Le retour au vouvoiement ramena l’angoisse dans le cœur de Marianne. La distance, lentement, inexorablement, se réinstallait entre elle et l’Empereur, elle en qui, peut-être, il ne verrait plus bientôt sa récente victime mais simplement la filleule d’un factieux.
— Tout ce que dit Votre Majesté est vrai, fit-elle avec effort, cependant je la supplie encore de faire grâce ! Ne m’a-t-elle pas promis de m’accorder...
— Pas cela ! Comment pouvais-je imaginer ?... Folles ! Toutes les femmes sont folles... Libérer ce conspirateur dangereux ! Et quoi encore ? Pourquoi donc ne pas lui donner des armes et la clef de ma chambre ?
— Sire. Votre Majesté s’égare. Je ne demande pas sa liberté. C’est seulement sa vie que je veux, rien d’autre. Pour le reste, Votre Majesté est libre de l’enfermer sa vie durant dans telle prison qui lui conviendra.
— Comme c’est commode, en vérité ! Nous sommes à mille lieues de Paris, cernés par les flammes. Je n’ai d’autre ressource que la mort. Et puis... je ne peux pas faire grâce ! Personne ne comprendrait ! Encore, s’il s’agissait d’un Russe, la chose serait peut-être possible. Mais un Français ! Non, mille fois non ! C’est impossible ! Et puis... il a osé parler de mon fils, cela, je ne lui pardonnerai jamais ! Vouer cet enfant au malheur ! Misérable !
— Sire ! implora-t-elle.
— J’ai dit non ! N’insistez pas... Et finissons-en ! Demandez autre chose !...
Navrée, elle comprit qu’elle perdait du terrain, qu’il avait hâte d’en finir maintenant. Déjà le mameluk Ali venait d’apparaître pour annoncer que le cheval de l’Empereur était sellé. Derrière lui apparaissait Duroc, des nouvelles sombres plein son sac : le feu prenait aux cuisines du palais, des brandons commençaient à tomber sur l’Arsenal... le vent redoublait de violence...
Napoléon tourna vers Marianne un regard déjà courroucé.
— Eh bien, Madame, j’attends...
Brisée, elle s’effondra plutôt qu’elle ne plongea dans sa révérence.
— Accordez-moi de m’entretenir un moment avec lui... de l’embrasser une dernière fois. Sire ! Je ne demande rien de plus.
— C’est bien...
Vivement, il alla jusqu’à un petit secrétaire ouvert dans un coin, griffonna quelques mots sur un papier, signa si nerveusement que la plume cracha et grinça, puis tendant le tout à la jeune femme :
— Vous aurez une demi-heure, Madame ! Pas une minute de plus, car il se peut que nous ayons à en finir plus tôt que je ne croyais ! Nous nous retrouverons tout à l’heure.

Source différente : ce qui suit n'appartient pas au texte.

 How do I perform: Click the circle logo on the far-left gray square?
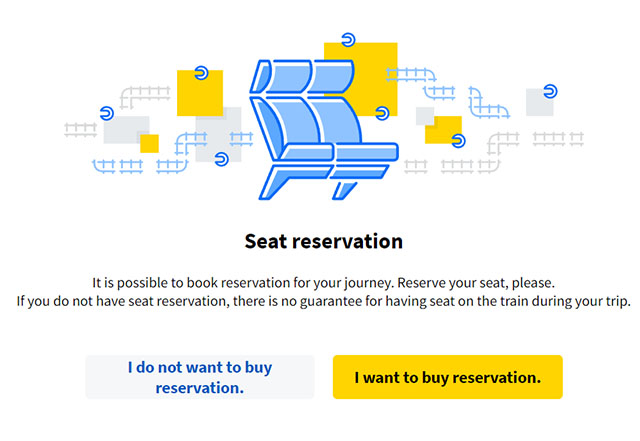[107, 113]
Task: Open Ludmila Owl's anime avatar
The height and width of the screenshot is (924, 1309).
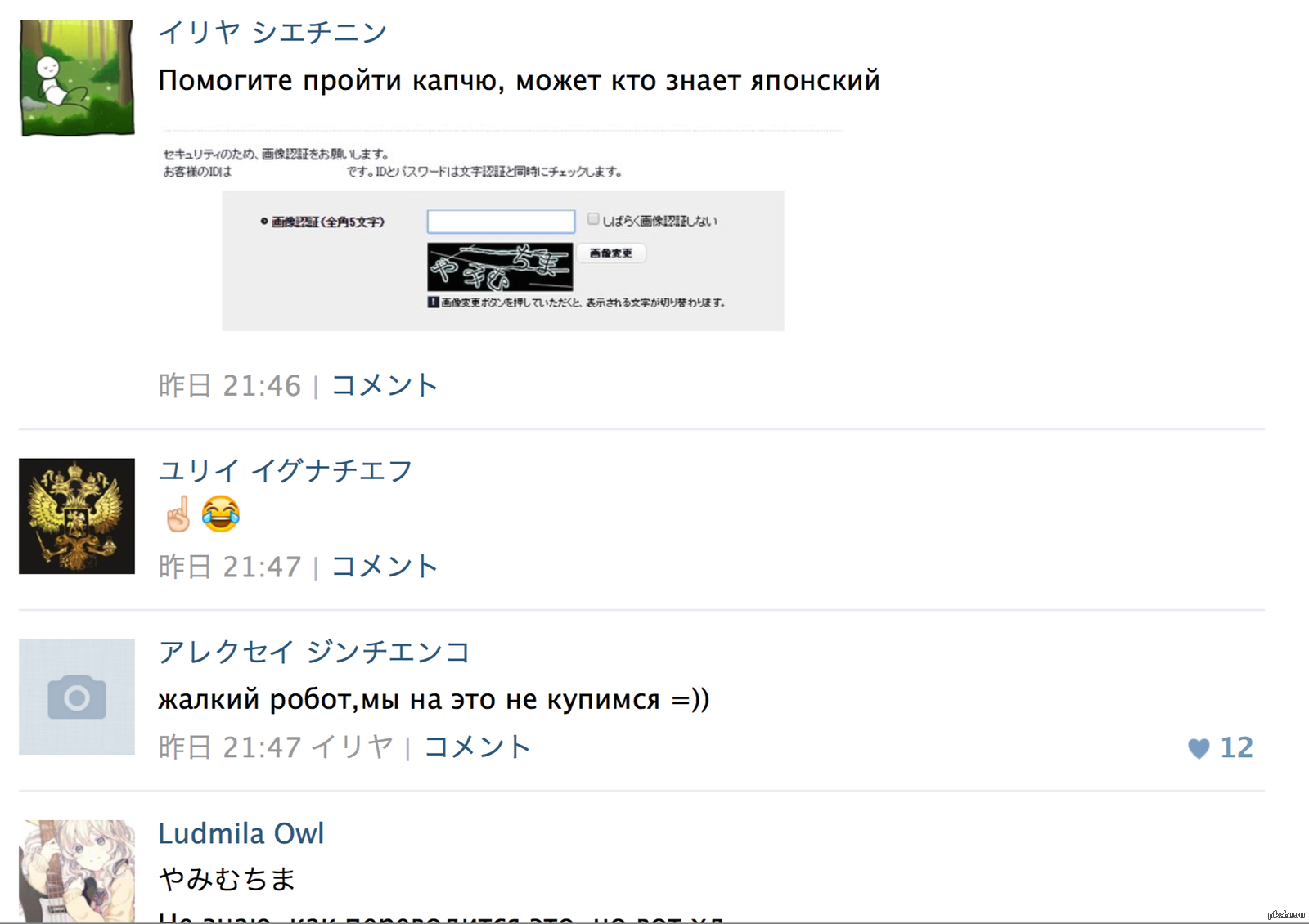Action: [x=77, y=872]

Et il sortit rapidement pour rejoindre l’escorte qui l’attendait dans l’antichambre. Marianne demeura seule dans cette chambre impériale qui, maintenant que son hôte en était sorti, prenait l’aspect banal et affligeant d’une chambre d’hôtel vide.

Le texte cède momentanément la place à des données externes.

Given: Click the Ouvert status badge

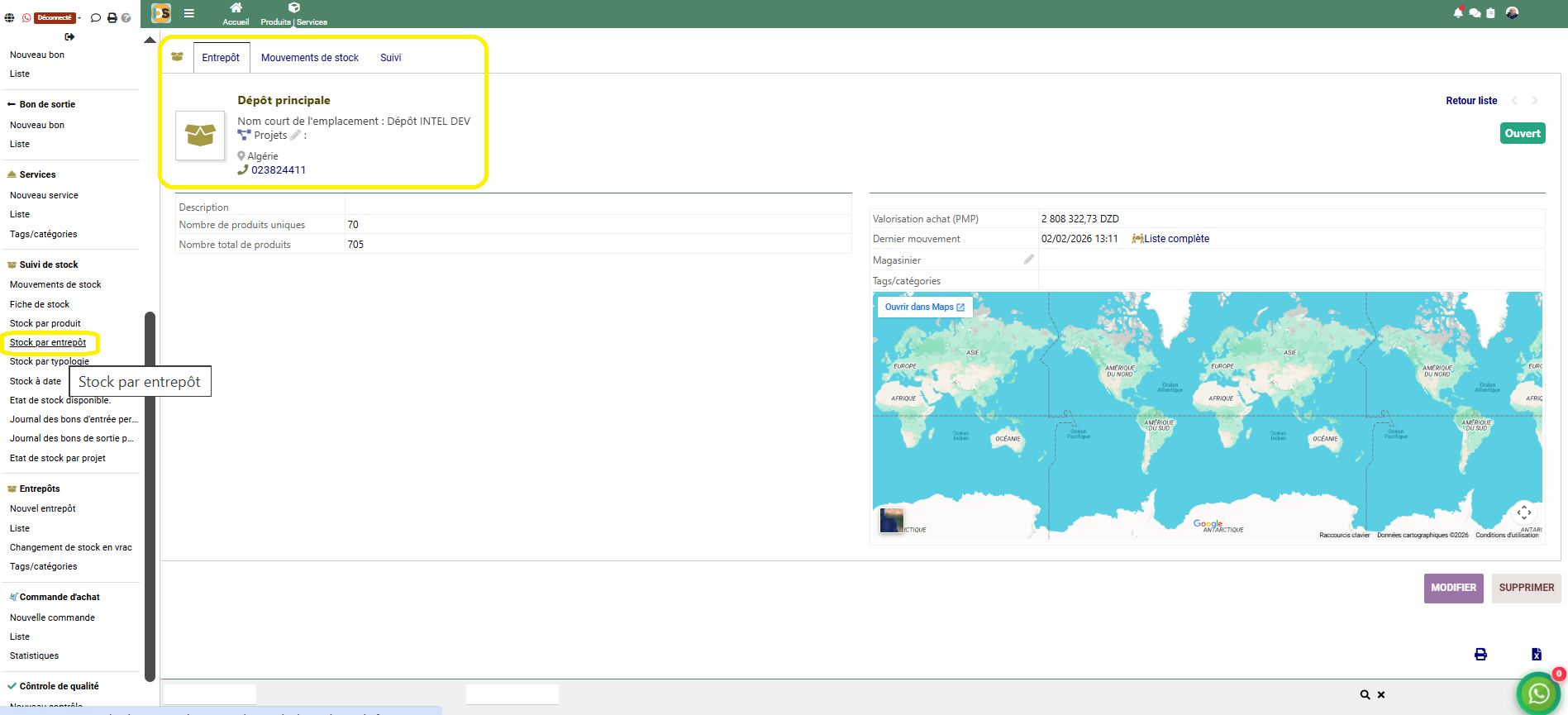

Un moment, comme Napoléon tout à l’heure, elle tourna en rond, réfléchissant, le papier qu’il lui avait donné bien serré entre ses doigts. Puis, prenant son parti, elle sortit à son tour pour se mettre à la recherche de Gracchus et de Jolival : elle avait des instructions à leur donner...
17
MONSIEUR « DE » BEYLE
Hors du palais l’atmosphère était étouffante. Des tourbillons de fumée âcre emplissaient les cours et les esplanades. Autant pour se protéger de cette fumée suffocante et des flammèches que le vent emportait que dans un but plus secret, Marianne prit soin de s’envelopper, malgré la chaleur, de sa grande mante, d’en rabattre la capuche jusque sur ses sourcils et de tenir contre son visage un grand mouchoir abondamment mouillé et inondé d’eau de Cologne empruntée à la toilette de l’Empereur. Ainsi équipée, elle se hâta vers l’enceinte du Kremlin, descendant la pente herbeuse qui, de l’esplanade supportant le palais, coulait jusqu’à l’enceinte bâtie au niveau de l’eau.

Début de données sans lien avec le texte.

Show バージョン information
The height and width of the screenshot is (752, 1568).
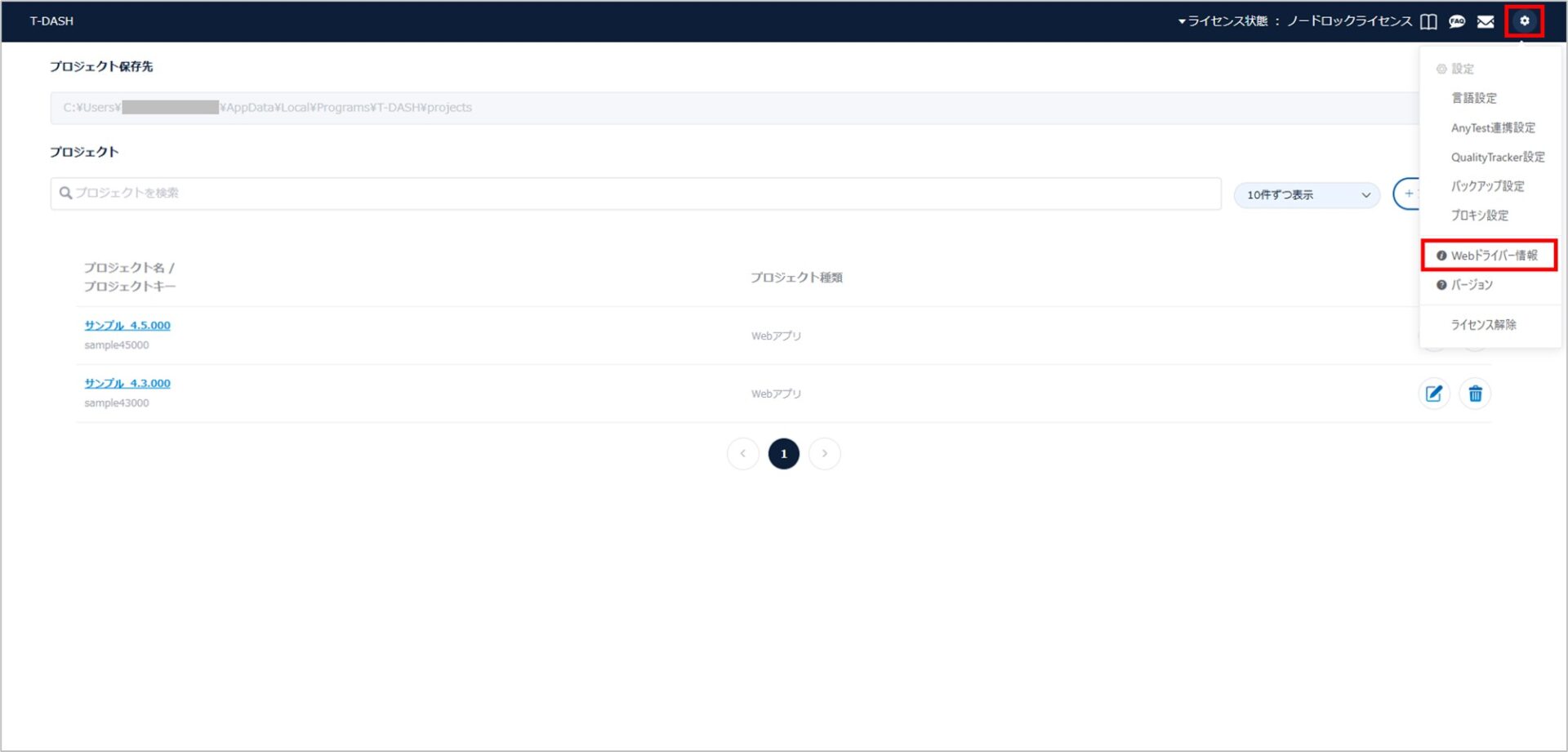point(1471,285)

Vue de près, la Tour du Secret perdait un peu de son aspect impressionnant. A moitié moins haute que ses sœurs, grâce à l’Impératrice Catherine II qui avait jadis ordonné sa démolition, ainsi d’ailleurs que celle des autres tours, elle était cependant demeurée debout quand les travaux furent interrompus parce que jugés trop onéreux. Néanmoins, il en restait encore suffisamment pour constituer une prison des plus valables.
Deux grenadiers, retranchés dans un recoin sombre au bas de l’escalier, en gardaient la porte. La vue de la signature impériale au bas de l’ordre manuscrit leur inspira un salut plein de considération, puis l’un des deux hommes s’institua le guide de la jeune femme qu’il conduisit à l’étage, devant une porte à l’arc surbaissé et que défendaient des verrous dignes d’une entrée de ville. Puis, sans rien perdre de son attitude respectueuse, il tira de sa poche avec fierté un énorme oignon d’or qui ne devait pas y être depuis bien longtemps et annonça gravement :
— Dans une demi-heure, j’aurai l’honneur de venir chercher Madame. Les ordres de Sa Majesté sont précis.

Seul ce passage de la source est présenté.